==== Available data ====

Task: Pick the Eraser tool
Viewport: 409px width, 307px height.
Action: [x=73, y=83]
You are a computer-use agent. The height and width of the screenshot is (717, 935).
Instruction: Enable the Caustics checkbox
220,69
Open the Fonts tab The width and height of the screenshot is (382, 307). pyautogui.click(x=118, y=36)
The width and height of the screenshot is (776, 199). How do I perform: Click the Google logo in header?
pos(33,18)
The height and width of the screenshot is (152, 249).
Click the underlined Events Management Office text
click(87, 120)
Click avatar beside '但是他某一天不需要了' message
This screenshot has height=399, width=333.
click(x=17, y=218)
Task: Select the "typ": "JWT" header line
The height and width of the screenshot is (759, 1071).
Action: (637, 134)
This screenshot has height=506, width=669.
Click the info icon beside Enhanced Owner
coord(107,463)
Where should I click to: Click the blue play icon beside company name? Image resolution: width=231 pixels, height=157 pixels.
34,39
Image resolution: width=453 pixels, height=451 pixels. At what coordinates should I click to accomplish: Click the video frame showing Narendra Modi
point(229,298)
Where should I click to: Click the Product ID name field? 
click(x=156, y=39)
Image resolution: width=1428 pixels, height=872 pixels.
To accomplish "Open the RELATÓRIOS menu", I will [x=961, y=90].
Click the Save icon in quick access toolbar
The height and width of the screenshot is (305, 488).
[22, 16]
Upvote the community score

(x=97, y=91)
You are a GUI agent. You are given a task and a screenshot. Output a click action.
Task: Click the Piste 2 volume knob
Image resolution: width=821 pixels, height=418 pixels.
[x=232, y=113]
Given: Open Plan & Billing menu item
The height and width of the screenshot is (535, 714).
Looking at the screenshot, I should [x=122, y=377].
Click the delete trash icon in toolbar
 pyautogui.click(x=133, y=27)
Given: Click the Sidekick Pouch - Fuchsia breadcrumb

====

*Task*
From the data, work out how many lines include the word "Open"; the reply is that number and nothing else.

*Solved exercise*
3